# Data untuk Tugas
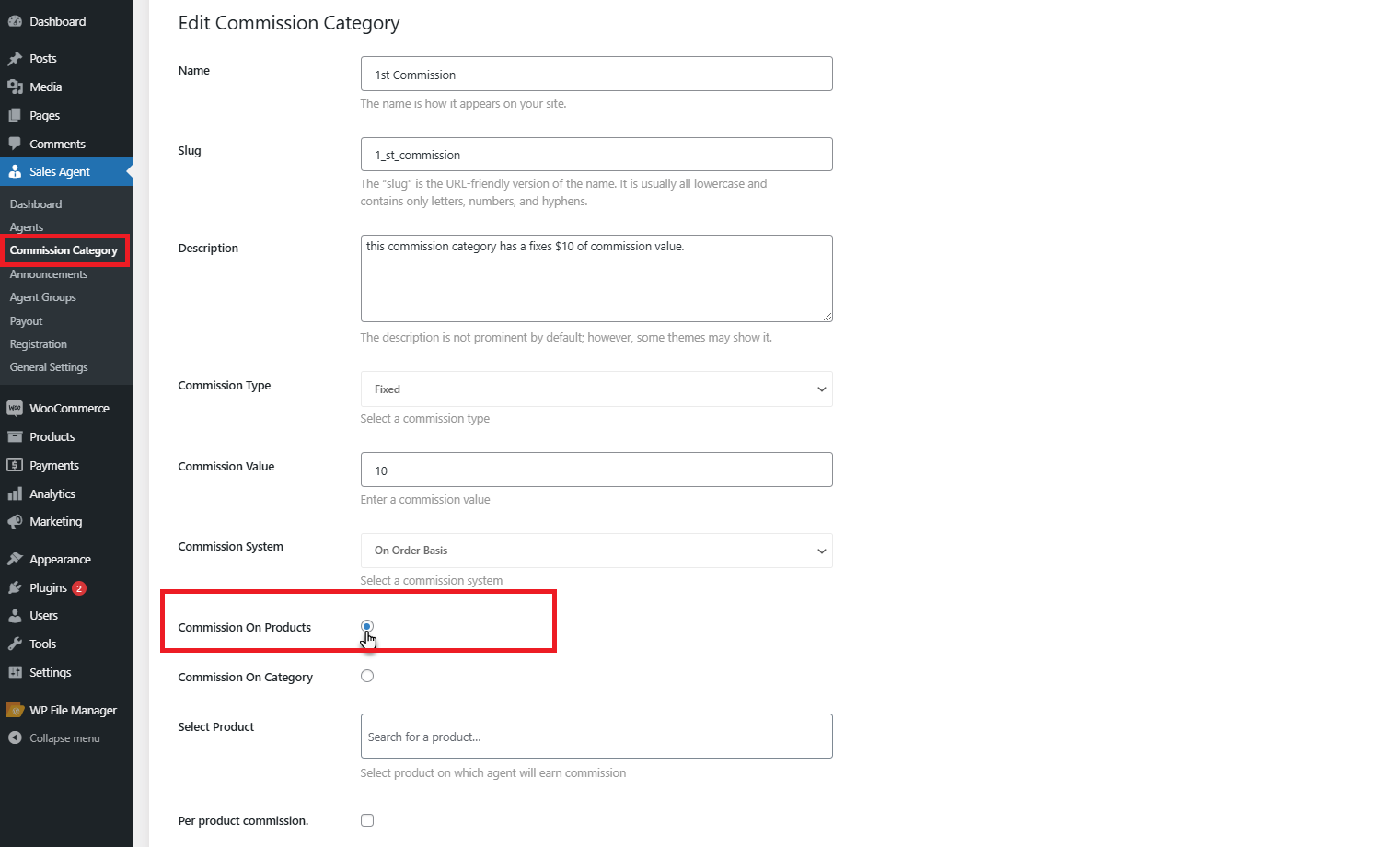Open General Settings under Sales Agent
The image size is (1400, 847).
coord(49,367)
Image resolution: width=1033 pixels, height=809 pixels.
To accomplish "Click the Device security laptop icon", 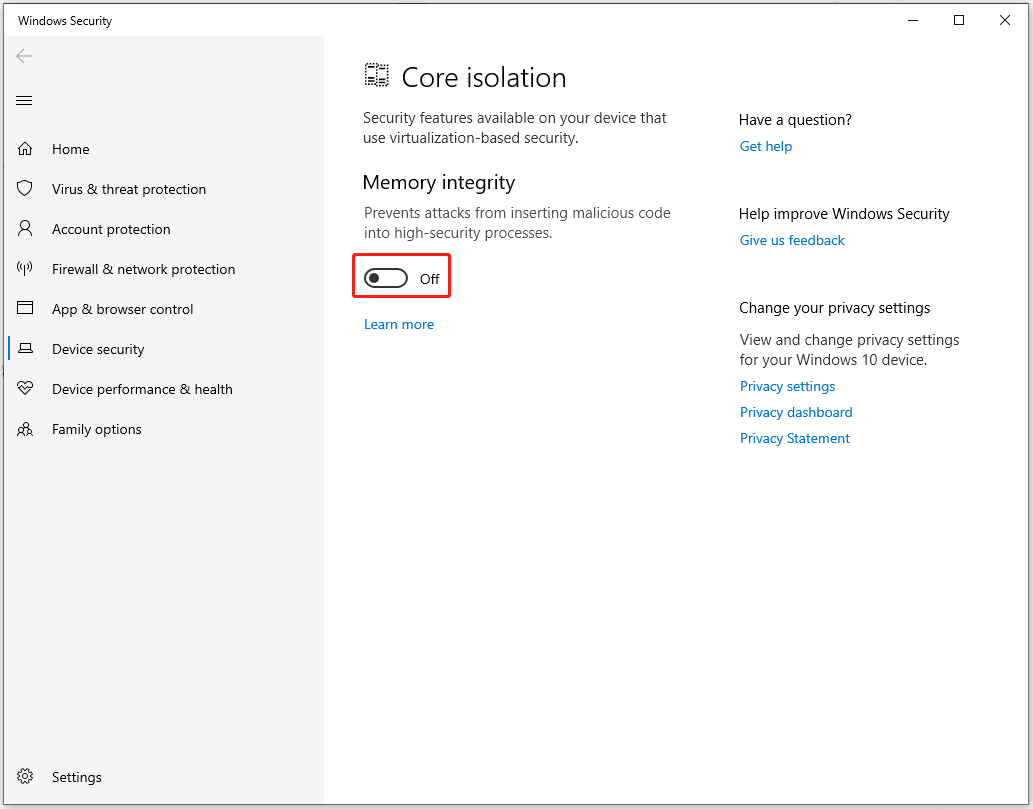I will point(25,349).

# Rincian Soal
Pilih setiap baris di atas yang mengandung kata "height", lalu salin baris-baris itu.

# Hasil Tugas Ini
Image resolution: width=1033 pixels, height=809 pixels.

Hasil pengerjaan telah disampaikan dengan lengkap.